Le syndicat exige l’ouverture immédiate d’une enquête indépendante pour identifier et sanctionner les policiers impliqués dans ces violences. Au-delà de cette affaire spécifique, l’UNNOH entend profiter de cette mobilisation pour presser les autorités à adopter enfin des mesures concrètes permettant de sortir le système éducatif de l’impasse.
« La mobilisation reste le seul levier pour y parvenir », conclut la note du syndicat, laissant présager une intensification du mouvement de protestation dans les jours à venir.
Une école publique à reconstruire
Cette nouvelle crise met en lumière les défis colossaux auxquels fait face l’école haïtienne. Déjà fragilisé par les catastrophes naturelles, l’instabilité politique chronique et la précarité économique, le système éducatif haïtien peine à se réformer.
L’UNNOH insiste sur la nécessité d’une école publique forte, fondée sur le respect des droits des enseignants et les principes citoyens.
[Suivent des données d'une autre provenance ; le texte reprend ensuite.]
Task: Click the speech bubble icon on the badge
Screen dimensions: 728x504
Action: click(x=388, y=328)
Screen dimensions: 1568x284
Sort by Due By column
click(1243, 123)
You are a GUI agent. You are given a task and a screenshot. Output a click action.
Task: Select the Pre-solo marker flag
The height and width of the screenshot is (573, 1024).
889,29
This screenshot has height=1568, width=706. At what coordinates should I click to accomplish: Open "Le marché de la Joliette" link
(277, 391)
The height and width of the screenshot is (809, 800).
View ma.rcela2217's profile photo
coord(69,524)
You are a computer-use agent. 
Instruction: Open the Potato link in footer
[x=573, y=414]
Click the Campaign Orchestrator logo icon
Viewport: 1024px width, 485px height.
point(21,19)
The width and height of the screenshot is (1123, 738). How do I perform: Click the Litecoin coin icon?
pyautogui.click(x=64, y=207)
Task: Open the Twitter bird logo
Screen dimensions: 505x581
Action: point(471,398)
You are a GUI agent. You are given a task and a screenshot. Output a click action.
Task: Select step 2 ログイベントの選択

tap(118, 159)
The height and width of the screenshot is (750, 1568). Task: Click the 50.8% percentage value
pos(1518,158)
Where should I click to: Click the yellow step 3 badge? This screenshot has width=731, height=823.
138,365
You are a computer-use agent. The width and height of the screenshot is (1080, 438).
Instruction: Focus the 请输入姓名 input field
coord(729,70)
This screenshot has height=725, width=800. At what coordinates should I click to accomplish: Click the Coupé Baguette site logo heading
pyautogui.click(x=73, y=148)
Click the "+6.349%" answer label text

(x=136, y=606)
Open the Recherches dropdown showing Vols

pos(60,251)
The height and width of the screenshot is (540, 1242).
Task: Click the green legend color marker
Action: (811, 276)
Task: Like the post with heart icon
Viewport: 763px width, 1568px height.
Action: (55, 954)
Un objectif qui semble s’éloigner à mesure que les tensions s’accumulent entre le corps enseignant et les autorités.
Alors que le pays commémorait ce 18 mai la création du drapeau bleu et rouge, symbole d’unité nationale, les événements du Cap-Haïtien nous rappellent combien le chemin vers cette unité reste semé d’embûches. Le traitement réservé à ceux qui forment les citoyens de demain en dit long sur les défis qui nous attendent pour reconstruire une Haïti où l’éducation serait véritablement une priorité nationale.